■ **Data provided**:
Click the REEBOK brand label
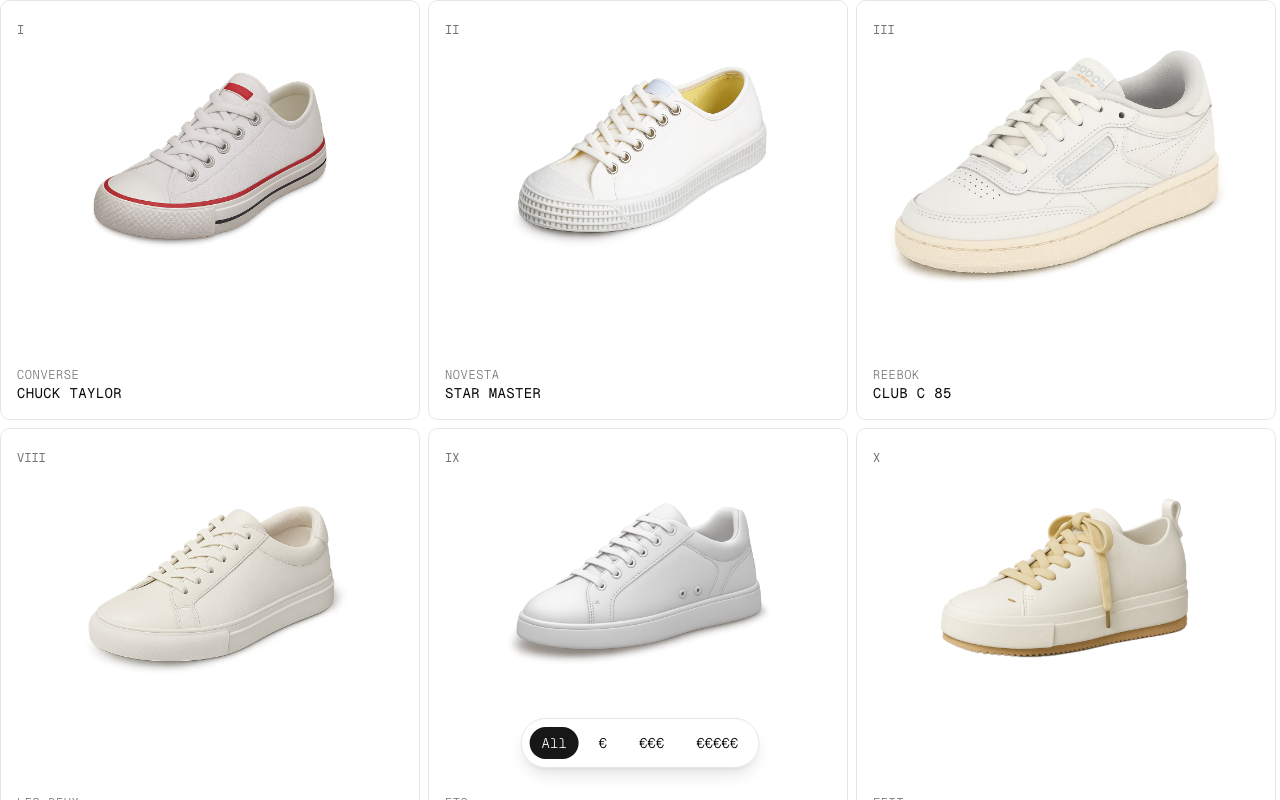The image size is (1280, 800). click(x=896, y=375)
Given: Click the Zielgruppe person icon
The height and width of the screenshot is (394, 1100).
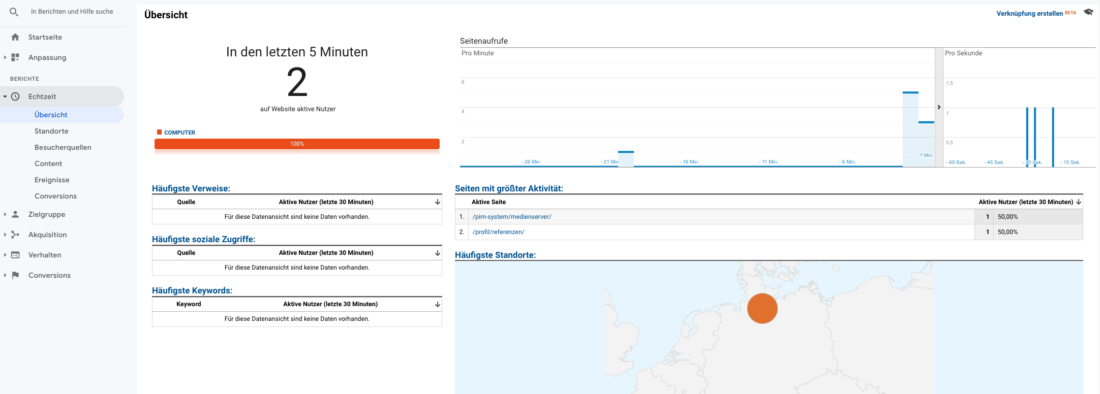Looking at the screenshot, I should point(15,215).
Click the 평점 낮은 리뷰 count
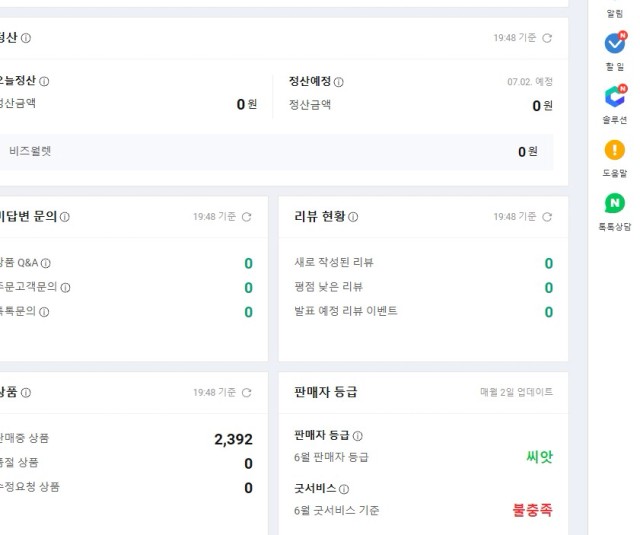640x535 pixels. [x=549, y=288]
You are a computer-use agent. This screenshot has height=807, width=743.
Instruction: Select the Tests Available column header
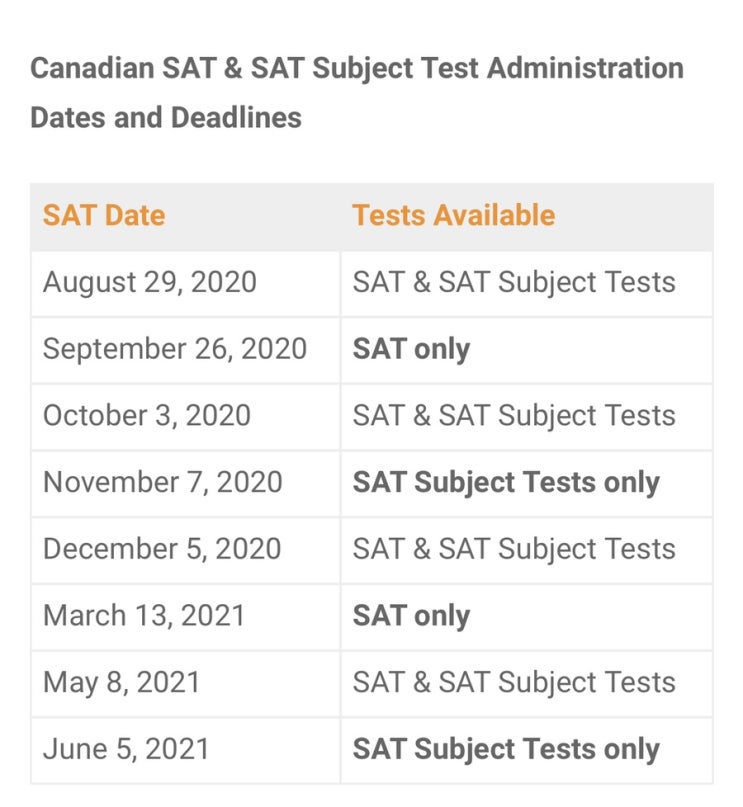pyautogui.click(x=453, y=215)
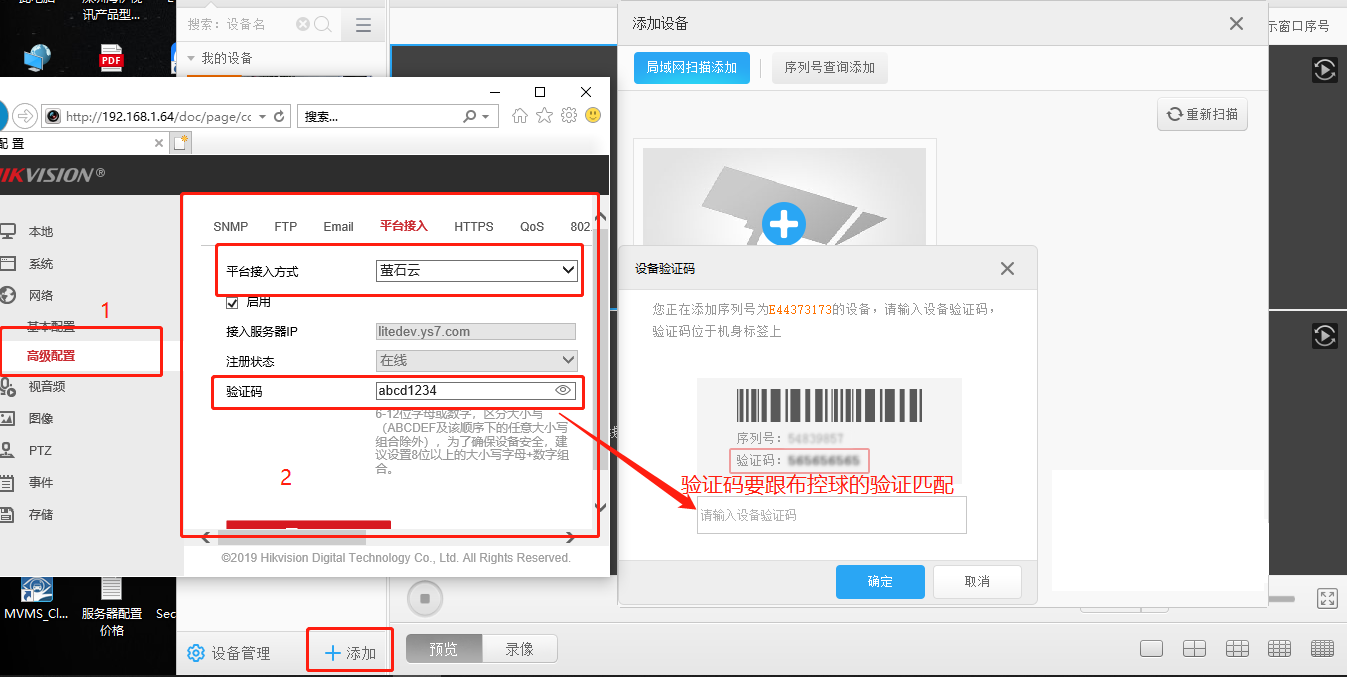Collapse the 我的设备 device tree
Viewport: 1347px width, 677px height.
point(191,58)
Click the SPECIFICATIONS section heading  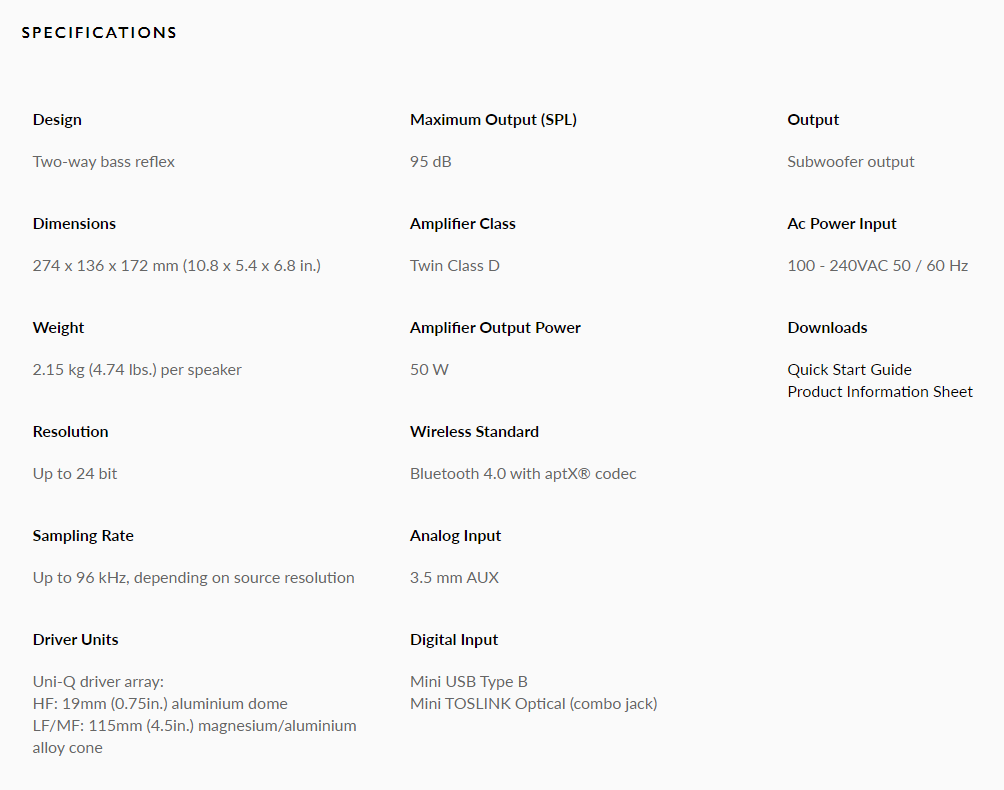[99, 33]
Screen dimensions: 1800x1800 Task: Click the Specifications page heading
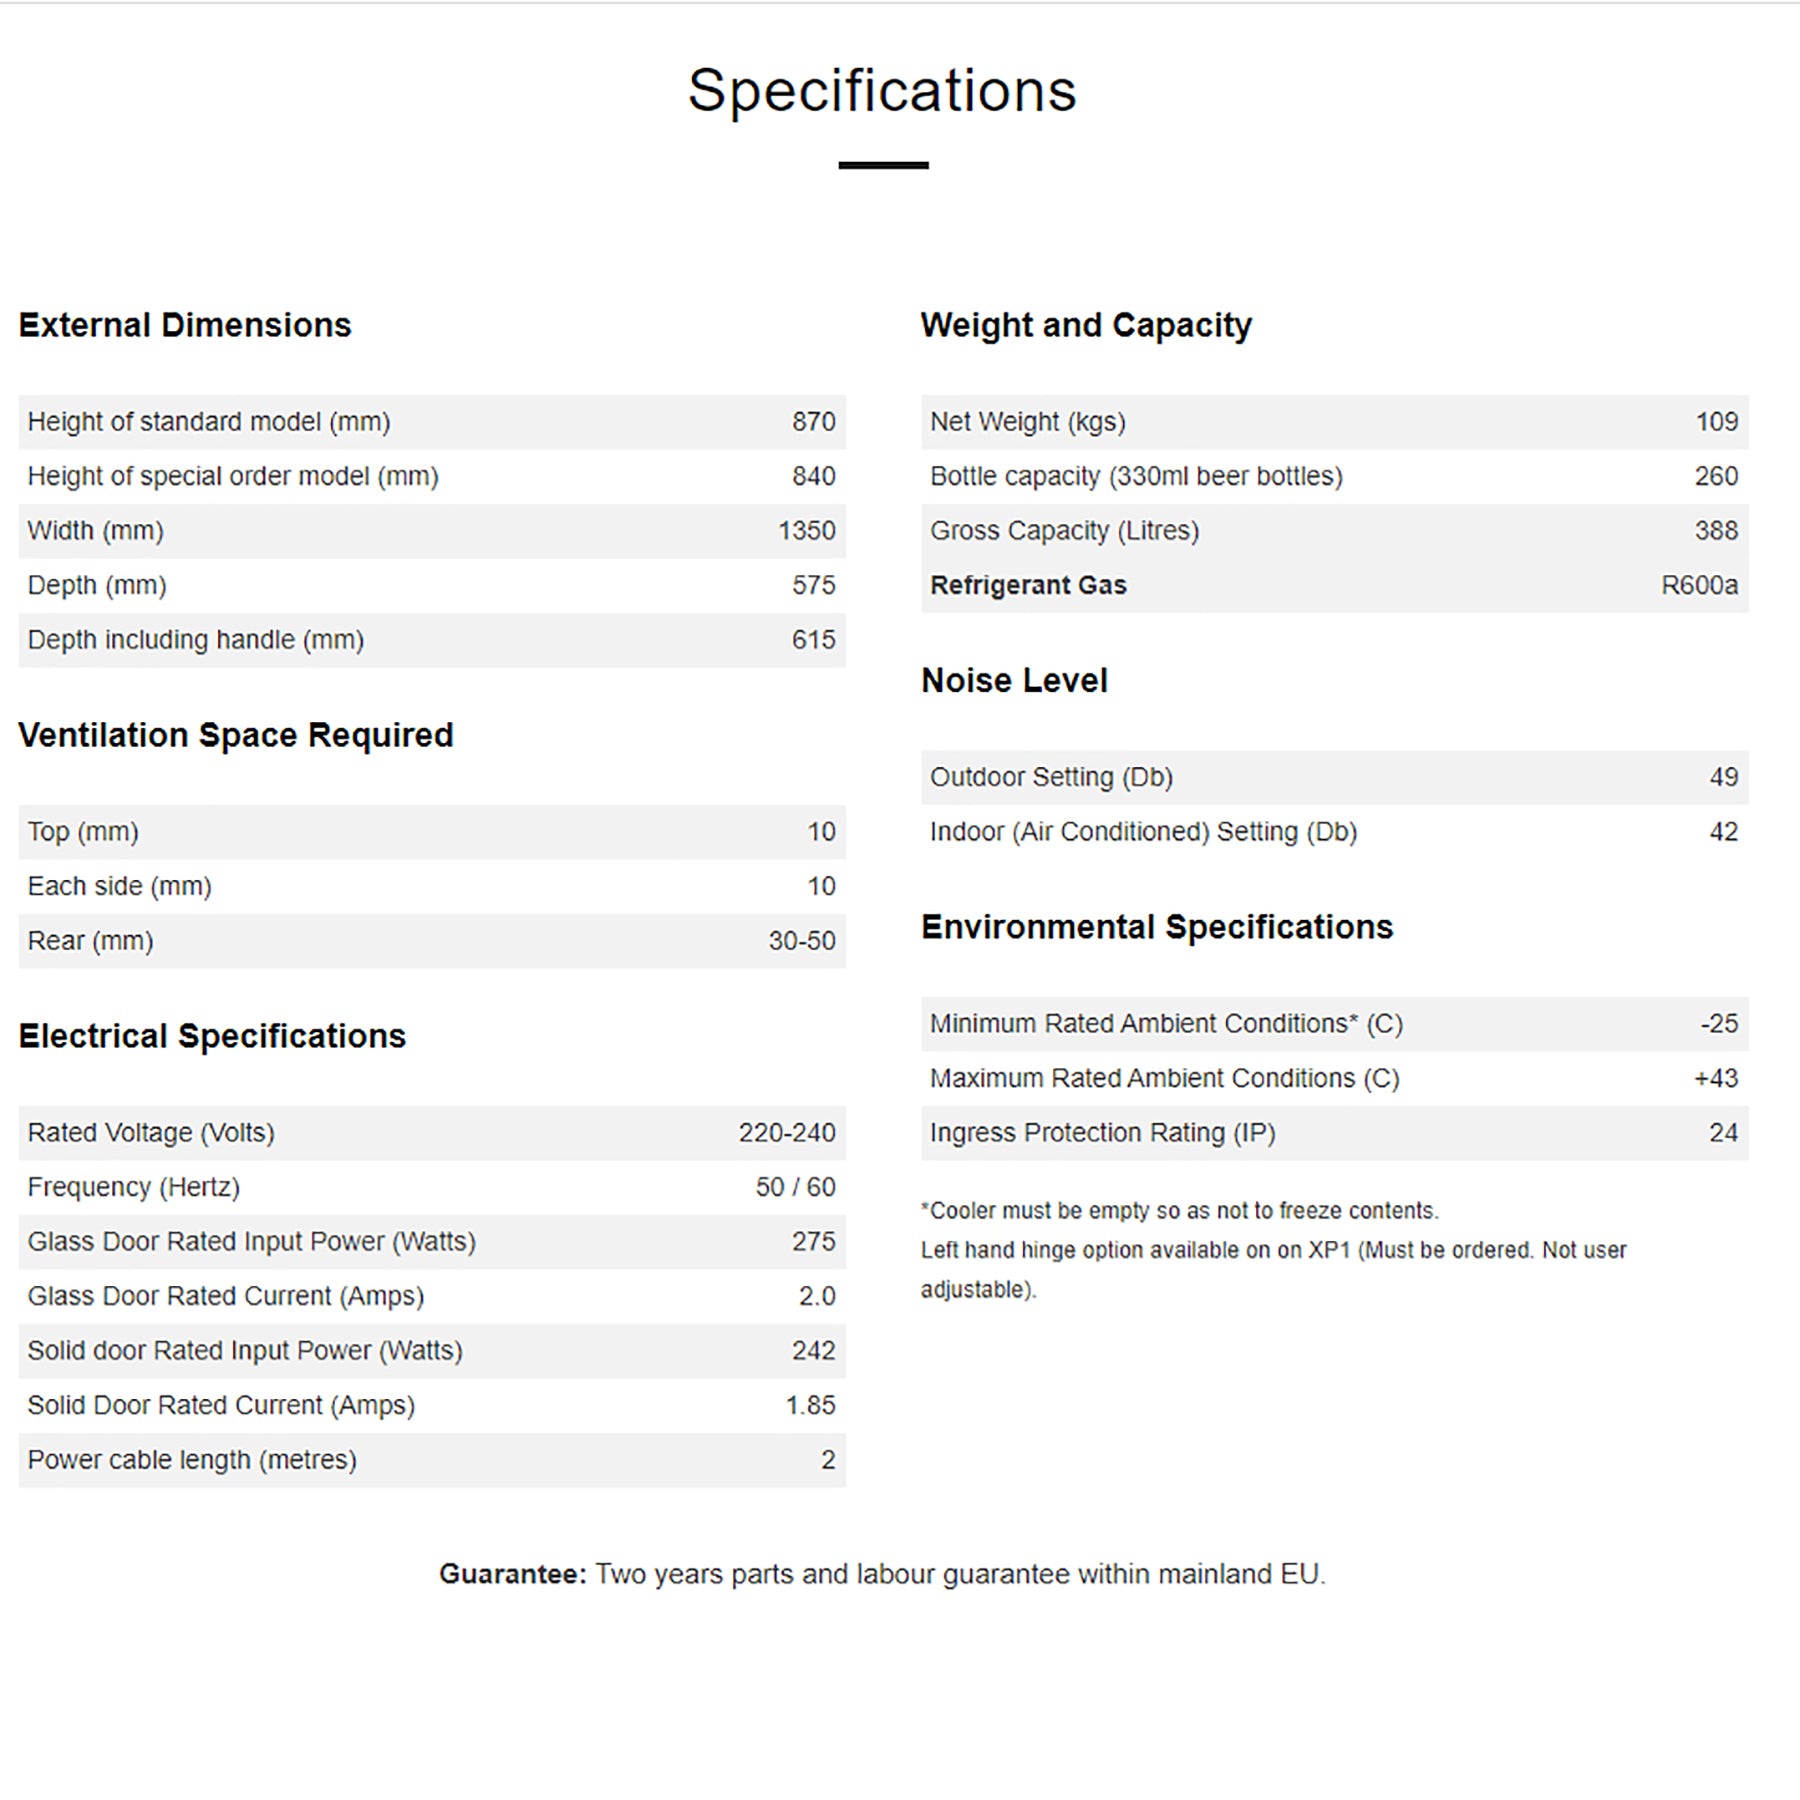882,91
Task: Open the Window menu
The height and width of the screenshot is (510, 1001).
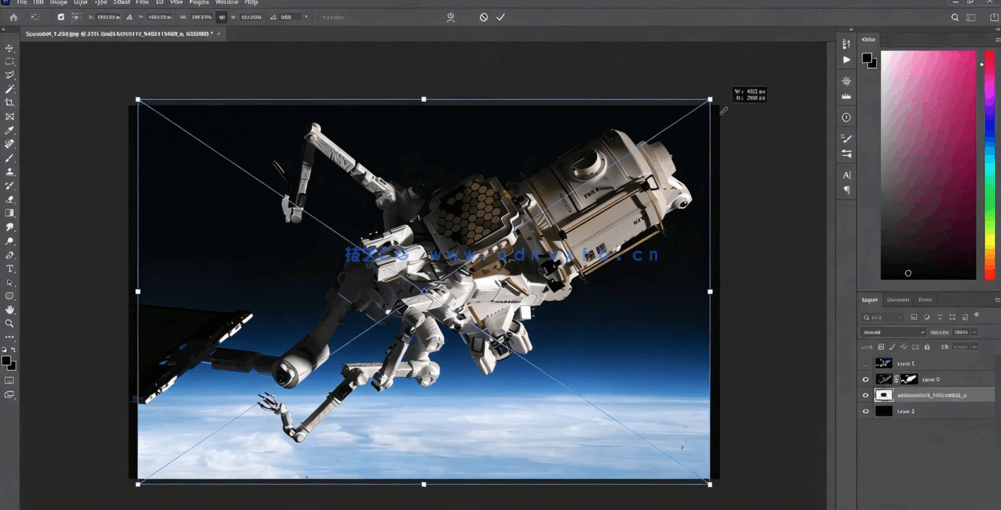Action: pos(226,3)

■ **What needs to be done**: Exercise for the records above: copy only the lines from the one with "The height and width of the screenshot is (394, 1100)." to the one with "You are a computer-use", both ends kept, and drop the pictures.

■ **Solution to this task**:
The height and width of the screenshot is (394, 1100).
Looking at the screenshot, I should point(15,215).
Click the 평점 낮은 리뷰 count
640x535 pixels. [x=549, y=288]
You are a computer-use agent. This screenshot has height=807, width=743.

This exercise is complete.